At the University of Michigan and at NYU, the university press and the library are merged, and experiments in print-on-demand and multimedia publishing are ongoing. The brand-new PressForward project at the Center for History and New Media at George Mason University is attempting to bypass scholarly presses altogether, trying to develop effective methods for aggregating scholarly content and building an open-source publishing platform. In this affiliated session with the unconference THATCamp Publishing (The Humanities and Technology Camp), we will work together to figure out what libraries need most right now in order to improve scholarly publishing. In true unconference style, we’ll figure out what exactly to do once we are all gathered together, but before that moment, here are only some of the many possible session activities:

Co-writing a letter to be sent to college and university deans, provosts, and presidents outlining why scholarly publishing must be reformed and how university administrations can best support new modes of publishing; or

Sketching out a workflow between authors, publishers, and libraries to ensure that scholarly works have linked bibliographies; or

Planning a study or research project on new modes of publishing; or

Brainstorming ways in which institutional repositories can be repurposed into publishing platforms; or


We’ll also have a chance in this session to discuss issues from THATCamp Publishing, and perhaps also to continue project work arising from that CLIR-sponsored event.

Session Resources

New Modes of Publishing Google Doc

Session Leaders

Amanda French, THATCamp Coordinator, Roy Rosenzweig Center for History and New Media. Her primary professional interest is in teaching digital methods to the next generation of humanities scholars. She has pursued this interest both for the Digital History Across the Curriculum project at NYU and as a Council on Library and Information Resources Postdoctoral Fellow at NCSU. She earned her doctorate in English from the University of Virginia in 2004, where she encoded texts in TEI for the Rossetti Archive and the Electronic Text Center.
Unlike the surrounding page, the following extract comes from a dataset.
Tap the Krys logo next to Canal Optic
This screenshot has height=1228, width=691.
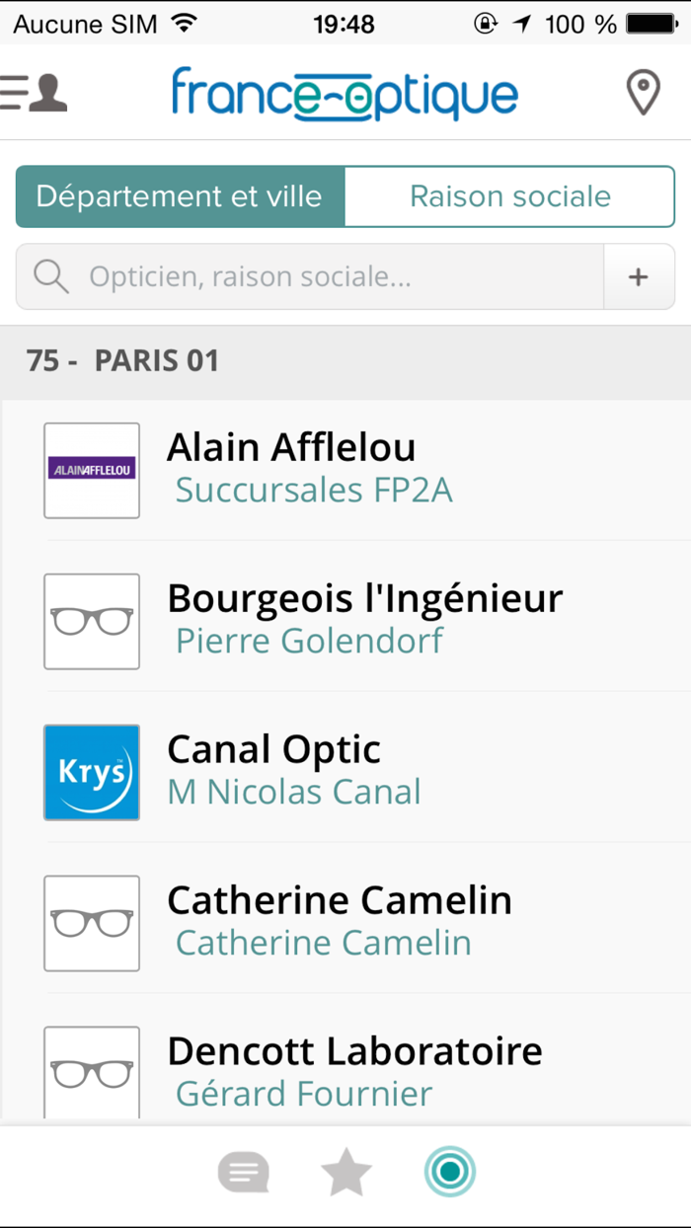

Monica McCormick (New York University)

Shana Kimball is Interim Head of MPublishing, the primary academic publishing division of the University of Michigan. In this role, she develops and promotes new publishing initiatives, in collaboration with scholars, publishers, librarians, and technologists. Shana is Editor of The Journal of Electronic Publishing, and Editor-at-Large for digitalculturebooks, an imprint of the University of Michigan Press in digital humanities and new media studies. She is also a member of the steering group of Open Humanities Press, an international publishing collective in critical and cultural theory. She holds an MA in English Literature from the University of Michigan.

Amy Buckland is the eScholarship, ePublishing & Digitization Coordinator at McGill University Library, where she is responsible for scholarly communication, publishing initiatives, and making rare items from special collections available to the world through digitization. She loves information almost as much as Fluevog shoes, and thinks academic libraryland is ripe for a revolution. You can find her online at and in most social networks as Jambina.

Mike Furlough is Associate Dean for Research and Scholarly Communications at Penn State University. Joining Penn State in 2006 from the University of Virginia, he leads content stewardship services to support the life cycle of scholarly production, including curation, publication, preservation and outreach to researchers. He is one of the organizers of THATCamp Publishing, and the Taiga Forum, both held in conjunction with this DLF Forum.

Joan Fragaszy Troyano, Ph.D., is a Research Assistant Professor at George Mason University. At the Center for History and New Media, she is working with the PressForward initiative to explore and produce the best means for collecting, screening, and drawing attention to the vast expanse of scholarship that is currently decentralized across the web or does not fit into traditional genres such as the journal article or the monograph. She holds a PhD in American Studies from George Washington University.